--- BEGIN ---
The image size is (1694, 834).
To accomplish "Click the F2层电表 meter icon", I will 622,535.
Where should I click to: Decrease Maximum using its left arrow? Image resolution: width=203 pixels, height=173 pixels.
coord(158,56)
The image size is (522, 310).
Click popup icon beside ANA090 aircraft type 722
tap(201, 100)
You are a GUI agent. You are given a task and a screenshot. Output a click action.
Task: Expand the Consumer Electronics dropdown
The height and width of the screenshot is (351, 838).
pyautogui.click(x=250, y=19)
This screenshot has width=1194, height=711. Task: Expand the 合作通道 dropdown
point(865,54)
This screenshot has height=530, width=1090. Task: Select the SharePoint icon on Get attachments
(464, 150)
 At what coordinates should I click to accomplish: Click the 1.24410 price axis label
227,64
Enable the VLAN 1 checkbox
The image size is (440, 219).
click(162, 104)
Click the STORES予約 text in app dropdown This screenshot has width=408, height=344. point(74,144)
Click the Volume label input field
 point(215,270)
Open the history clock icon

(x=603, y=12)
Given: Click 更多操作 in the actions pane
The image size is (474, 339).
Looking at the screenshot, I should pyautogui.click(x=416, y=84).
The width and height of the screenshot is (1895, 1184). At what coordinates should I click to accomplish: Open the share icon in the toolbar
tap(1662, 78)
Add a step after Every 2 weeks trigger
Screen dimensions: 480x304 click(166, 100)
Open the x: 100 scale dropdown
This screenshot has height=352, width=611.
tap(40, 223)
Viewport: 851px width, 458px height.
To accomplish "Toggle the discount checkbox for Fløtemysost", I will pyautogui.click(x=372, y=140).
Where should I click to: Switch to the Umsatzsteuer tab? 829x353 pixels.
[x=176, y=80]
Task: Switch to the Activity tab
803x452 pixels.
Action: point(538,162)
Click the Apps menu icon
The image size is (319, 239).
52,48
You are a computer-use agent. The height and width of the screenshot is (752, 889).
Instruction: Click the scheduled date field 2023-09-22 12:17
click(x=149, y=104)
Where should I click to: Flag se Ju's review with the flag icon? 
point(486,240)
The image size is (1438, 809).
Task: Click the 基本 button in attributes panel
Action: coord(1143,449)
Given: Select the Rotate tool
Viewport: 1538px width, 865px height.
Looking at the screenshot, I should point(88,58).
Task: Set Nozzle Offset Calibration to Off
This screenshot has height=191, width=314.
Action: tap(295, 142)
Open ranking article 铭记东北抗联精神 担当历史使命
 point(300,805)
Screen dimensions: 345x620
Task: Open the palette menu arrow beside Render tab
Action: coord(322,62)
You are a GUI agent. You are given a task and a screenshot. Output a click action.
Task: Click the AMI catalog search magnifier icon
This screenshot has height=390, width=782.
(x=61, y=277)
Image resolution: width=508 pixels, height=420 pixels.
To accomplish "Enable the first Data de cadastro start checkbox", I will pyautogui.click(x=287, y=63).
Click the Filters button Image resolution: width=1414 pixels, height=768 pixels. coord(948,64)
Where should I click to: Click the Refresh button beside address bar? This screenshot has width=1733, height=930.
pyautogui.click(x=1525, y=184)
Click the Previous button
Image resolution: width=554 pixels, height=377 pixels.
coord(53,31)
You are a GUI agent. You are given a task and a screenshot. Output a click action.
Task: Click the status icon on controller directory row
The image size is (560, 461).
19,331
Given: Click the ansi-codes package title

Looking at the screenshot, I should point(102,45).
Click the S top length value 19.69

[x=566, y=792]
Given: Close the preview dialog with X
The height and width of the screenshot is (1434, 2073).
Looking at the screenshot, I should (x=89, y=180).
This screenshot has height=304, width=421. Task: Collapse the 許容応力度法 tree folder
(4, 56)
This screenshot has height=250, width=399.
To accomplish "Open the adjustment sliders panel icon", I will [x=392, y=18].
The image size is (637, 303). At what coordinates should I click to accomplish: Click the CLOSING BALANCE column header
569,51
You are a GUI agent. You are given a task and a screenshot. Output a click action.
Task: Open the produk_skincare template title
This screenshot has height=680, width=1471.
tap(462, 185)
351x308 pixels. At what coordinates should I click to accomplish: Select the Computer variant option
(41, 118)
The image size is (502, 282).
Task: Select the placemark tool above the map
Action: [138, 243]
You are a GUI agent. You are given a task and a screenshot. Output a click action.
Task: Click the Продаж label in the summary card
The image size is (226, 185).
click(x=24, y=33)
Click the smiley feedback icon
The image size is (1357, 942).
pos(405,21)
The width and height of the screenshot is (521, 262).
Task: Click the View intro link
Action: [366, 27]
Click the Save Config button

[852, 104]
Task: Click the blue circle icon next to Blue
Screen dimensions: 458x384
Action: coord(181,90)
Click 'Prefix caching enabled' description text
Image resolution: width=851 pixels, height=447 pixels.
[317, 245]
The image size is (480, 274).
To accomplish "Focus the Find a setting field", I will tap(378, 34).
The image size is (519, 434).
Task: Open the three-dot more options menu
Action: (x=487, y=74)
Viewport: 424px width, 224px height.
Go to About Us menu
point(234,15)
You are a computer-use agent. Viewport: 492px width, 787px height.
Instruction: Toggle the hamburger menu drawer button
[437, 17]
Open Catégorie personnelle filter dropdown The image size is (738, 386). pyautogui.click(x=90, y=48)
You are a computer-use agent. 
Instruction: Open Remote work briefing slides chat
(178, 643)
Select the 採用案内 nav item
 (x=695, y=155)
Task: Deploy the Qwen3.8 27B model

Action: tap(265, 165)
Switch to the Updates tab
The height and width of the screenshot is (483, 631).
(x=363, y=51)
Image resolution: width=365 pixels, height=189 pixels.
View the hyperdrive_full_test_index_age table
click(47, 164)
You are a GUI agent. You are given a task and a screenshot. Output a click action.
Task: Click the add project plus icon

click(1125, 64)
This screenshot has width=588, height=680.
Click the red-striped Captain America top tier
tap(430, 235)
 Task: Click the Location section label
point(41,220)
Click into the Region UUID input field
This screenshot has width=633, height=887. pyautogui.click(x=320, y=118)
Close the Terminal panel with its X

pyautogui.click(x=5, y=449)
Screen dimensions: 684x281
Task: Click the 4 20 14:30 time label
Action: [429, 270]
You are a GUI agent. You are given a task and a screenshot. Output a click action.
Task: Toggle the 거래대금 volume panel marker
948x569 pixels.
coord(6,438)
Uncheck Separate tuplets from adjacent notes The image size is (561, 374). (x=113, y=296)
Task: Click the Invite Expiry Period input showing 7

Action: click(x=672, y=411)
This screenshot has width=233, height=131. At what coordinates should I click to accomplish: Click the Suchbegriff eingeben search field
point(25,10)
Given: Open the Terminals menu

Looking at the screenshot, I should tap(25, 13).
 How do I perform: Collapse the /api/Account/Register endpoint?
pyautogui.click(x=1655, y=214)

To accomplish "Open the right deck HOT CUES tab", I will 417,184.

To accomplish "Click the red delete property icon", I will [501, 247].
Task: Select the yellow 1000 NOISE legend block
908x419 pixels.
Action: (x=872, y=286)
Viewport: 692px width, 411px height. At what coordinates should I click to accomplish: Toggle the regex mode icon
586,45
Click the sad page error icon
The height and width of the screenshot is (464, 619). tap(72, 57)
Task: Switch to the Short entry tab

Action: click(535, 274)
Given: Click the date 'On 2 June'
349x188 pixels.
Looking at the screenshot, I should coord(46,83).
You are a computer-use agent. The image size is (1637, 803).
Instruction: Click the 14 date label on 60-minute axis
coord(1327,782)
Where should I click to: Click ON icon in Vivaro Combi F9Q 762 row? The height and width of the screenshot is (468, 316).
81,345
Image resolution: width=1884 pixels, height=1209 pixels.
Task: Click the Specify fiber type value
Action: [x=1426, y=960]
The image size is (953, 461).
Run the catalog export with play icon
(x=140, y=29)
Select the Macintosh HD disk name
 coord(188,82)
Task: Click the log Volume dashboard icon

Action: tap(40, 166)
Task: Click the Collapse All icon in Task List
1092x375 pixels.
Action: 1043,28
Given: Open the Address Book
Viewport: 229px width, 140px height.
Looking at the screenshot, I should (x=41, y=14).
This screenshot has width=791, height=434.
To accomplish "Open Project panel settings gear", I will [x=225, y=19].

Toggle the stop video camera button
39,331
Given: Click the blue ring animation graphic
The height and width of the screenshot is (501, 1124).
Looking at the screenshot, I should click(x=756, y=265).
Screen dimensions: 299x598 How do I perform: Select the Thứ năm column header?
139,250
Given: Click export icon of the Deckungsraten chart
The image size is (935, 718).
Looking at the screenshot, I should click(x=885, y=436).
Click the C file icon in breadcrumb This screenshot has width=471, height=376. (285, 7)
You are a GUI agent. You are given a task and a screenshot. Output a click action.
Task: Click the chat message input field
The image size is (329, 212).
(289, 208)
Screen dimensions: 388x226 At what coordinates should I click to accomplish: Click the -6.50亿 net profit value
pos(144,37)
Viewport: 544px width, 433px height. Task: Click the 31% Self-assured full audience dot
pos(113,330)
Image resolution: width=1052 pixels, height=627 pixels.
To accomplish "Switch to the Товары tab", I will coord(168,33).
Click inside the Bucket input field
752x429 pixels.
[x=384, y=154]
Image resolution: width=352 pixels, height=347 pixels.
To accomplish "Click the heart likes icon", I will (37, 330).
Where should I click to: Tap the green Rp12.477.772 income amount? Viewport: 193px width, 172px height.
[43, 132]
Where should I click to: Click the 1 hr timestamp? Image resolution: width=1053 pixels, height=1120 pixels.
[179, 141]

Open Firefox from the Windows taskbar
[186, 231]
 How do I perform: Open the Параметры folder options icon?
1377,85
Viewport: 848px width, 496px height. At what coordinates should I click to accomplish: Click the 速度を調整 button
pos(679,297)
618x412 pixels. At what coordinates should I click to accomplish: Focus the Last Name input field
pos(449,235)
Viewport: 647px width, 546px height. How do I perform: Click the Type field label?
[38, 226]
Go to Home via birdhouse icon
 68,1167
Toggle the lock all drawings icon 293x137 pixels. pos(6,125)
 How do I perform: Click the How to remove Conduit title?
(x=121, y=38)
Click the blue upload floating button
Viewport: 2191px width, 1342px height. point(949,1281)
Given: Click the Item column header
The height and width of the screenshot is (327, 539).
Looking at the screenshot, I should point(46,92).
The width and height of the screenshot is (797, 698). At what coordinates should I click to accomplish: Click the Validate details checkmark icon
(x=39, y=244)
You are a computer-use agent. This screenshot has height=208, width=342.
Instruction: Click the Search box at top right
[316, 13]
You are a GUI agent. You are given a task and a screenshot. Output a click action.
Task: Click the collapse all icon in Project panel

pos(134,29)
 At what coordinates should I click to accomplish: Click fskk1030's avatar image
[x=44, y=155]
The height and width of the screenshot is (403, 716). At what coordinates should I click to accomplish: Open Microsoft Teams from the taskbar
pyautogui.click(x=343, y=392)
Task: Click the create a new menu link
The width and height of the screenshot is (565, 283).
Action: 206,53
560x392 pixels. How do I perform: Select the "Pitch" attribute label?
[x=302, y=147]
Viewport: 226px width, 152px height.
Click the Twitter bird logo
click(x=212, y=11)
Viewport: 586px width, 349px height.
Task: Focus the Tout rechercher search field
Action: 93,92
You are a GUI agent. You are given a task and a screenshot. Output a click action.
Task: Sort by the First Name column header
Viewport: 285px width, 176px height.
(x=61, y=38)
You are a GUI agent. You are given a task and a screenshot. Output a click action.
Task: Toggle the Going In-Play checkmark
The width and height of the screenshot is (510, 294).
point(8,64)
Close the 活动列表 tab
--- END ---
**GIVEN EXERCISE**
Could you pull out, word for word, the stretch of the records above from the line containing "Task: Click the Location section label" through the line containing "This screenshot has width=633, height=887.", including both of those lines?

**COMPLETED TASK**
 Task: Click the Location section label
point(41,220)
Click into the Region UUID input field
This screenshot has width=633, height=887. pyautogui.click(x=320, y=118)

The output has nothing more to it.